Juno steigt auf einer Wolke vom Himmel herab und lässt sich neben Herakles nieder. Gleichzeitig verwandelt sich der Garten. Er zeigt nun Brunnen und Wasserfälle und in der Ferne den Fluss Lethe. Herakles und Anhänger der Tugend bejubeln die Ankunft ihrer Göttin (Chor: „Qui dove ha lieta“). Juno fühlt sich allein durch die Gegenwart der Helden bereits gestärkt (Arie: „Cari Elisi, stanze amate“). Venus erklärt, unterstützt von Paris, dass Juno in ihr immer eine Gegnerin finden werde. Ein schönes Gesicht sei wie die Sonne, und wie die Sterne im Himmel ihr Feuer von der Sonne beziehen, so entflamme ein hübsches Antlitz nach und nach alle Herzen (Arie: „Dati pace, e credi a me“). Herakles und Juno widersprechen. Die Sonne entspreche im Gegenteil der Tugend, die alle flüchtigen Schwärmereien vertreibe. Paris glaubt, dass Juno immer noch nicht verwunden habe, dass er einst Venus den Schönheitspreis zugesprochen habe. Er ist sich immer noch sicher, dass der Schönheit der Vorrang vor der Tugend gebühre (Arie: „Guarda la palma“). Als Herakles auf die Flüchtigkeit der Schönheit verweist, meint Paris, dass sich jederzeit ein anderes hübsches Gesicht finden lasse. Juno besteht erneut auf dem Vorrang der Tugend und vergleicht die Schönheit mit einem Glühwürmchen, das aus der Nähe wie ein Stern wirke, sich in der Ferne aber als Täuschung herausstelle (Arie: „Quando si mira“). Nach einer entsprechenden Aufforderung der beiden Göttinnen zählen ihre jeweiligen Anhänger ihre eigenen Erfahrungen mit der Schönheit und der Tugend auf, doch niemand kann den Wettstreit für sich entscheiden.

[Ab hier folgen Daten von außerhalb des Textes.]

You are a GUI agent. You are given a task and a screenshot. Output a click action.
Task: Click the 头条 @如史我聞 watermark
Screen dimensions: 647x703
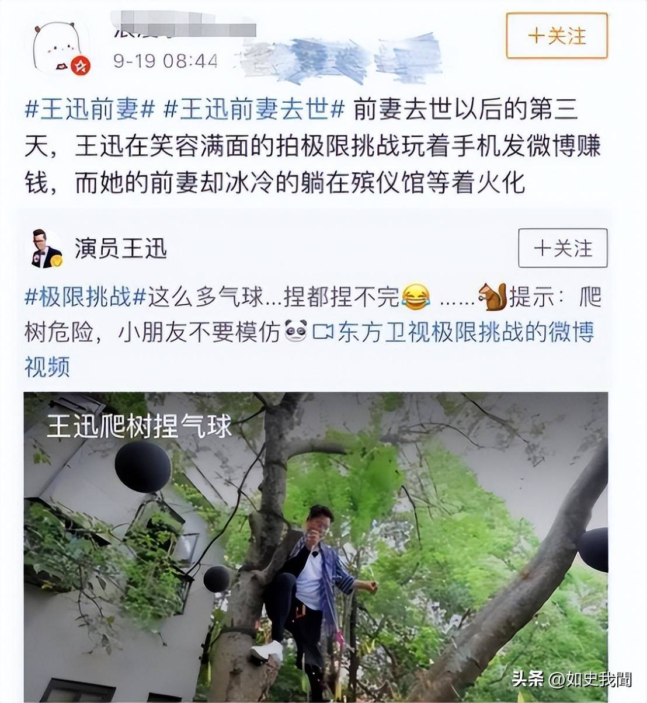(x=572, y=678)
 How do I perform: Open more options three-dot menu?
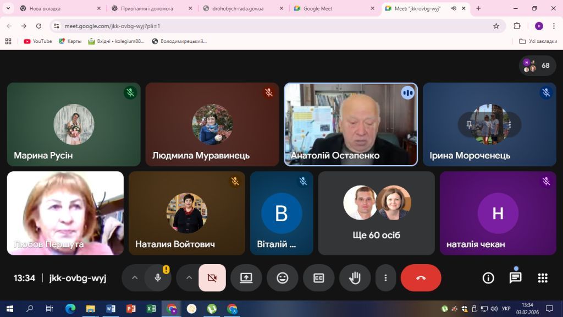(x=386, y=278)
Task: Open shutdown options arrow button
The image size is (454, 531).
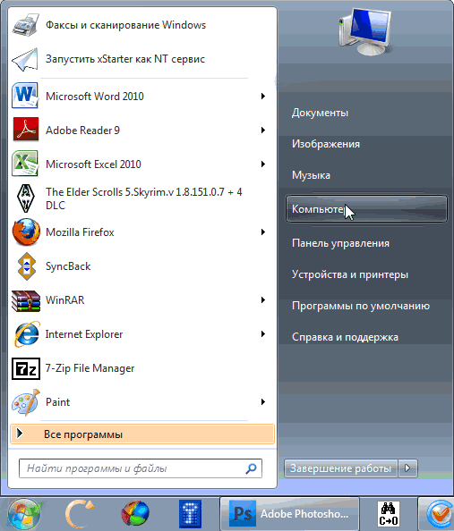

Da erscheint die Allegorie des Schicksals. Sie verkündet, dass die Vernunft das letzte Wort haben solle: Schönheit ohne Eitelkeit sei Tugend, und Tugend ohne Prahlerei sei Schönheit (Arie: „La beltà ch’è troppo vana“). Paris und Herakles beharren jedoch weiterhin auf ihrer Position. Herakles vergleicht die Haltung Paris’ mit der Narrheit eines Schmetterlings, der in der Nähe einer gefährlichen Flamme verbrenne (Arie: „Così fai, semplicetta farfaletta“). Venus weist darauf hin, dass Paris’ Name bereits unsterblich geworden sei. Darin bestehe der Ruhm eines treuen Liebenden (Arie: „Il bel nome di amante fedele“).
Zweiter Akt
Der Streit zwischen den beiden Parteien geht weiter. Juno und Herakles erklären, dass Liebe ohne Weisheit keinen Wert habe. Paris entgegnet, dass seine Liebe immer rein gewesen sei und trotz seiner Leiden fortdauere (Arie: „Amor risponderà“). Juno ist nicht überzeugt. Venus greift daraufhin Herakles an, der mit seinem Sieg über Ungeheuer prahle und darin von Juno bestärkt werde. Juno verweist darauf, dass Herakles mit seiner Wahl zwischen Tugend und Glückseligkeit seine Treue bewiesen habe (Arie: „Quella Liria innamorata“).
Die Argumente beider Parteien sind nun bekannt. Doch bevor das Schicksal sein Urteil verkündet, möchte es wissen, warum sich Juno überhaupt hier im Elysium aufhalte. Ihr Wohnort sei doch eigentlich der Himmel. Juno entgegnet, dass sie ihre Wunden heilen wolle. Im Himmel habe sie starken Widerstand erfahren, und auch auf der Erde verehre sie niemand mehr. Das Schicksal erklärt den Grund dafür: Eine neue Göttin sei erschienen, in deren Gegenwart der Ruhm Junos verblasst sei (Arie: „Per lei tranquillo è’l mar“). Juno möchte natürlich den Namen ihrer Rivalin erfahren. Auch Herakles ist neugierig geworden (Arie: „Dimmi dov’è quel nume“). Doch bevor das Schicksal antwortet, möchte sie auch von Venus hören, was sie im Elysium suche. Als Venus ebenfalls von Ablehnung und Verachtung berichtet, erklärt Juno, dass die neue Göttin auch ihre Schönheit in den Schatten gestellt habe. Venus ist erschüttert (Arie: „Più non sono la più bella“).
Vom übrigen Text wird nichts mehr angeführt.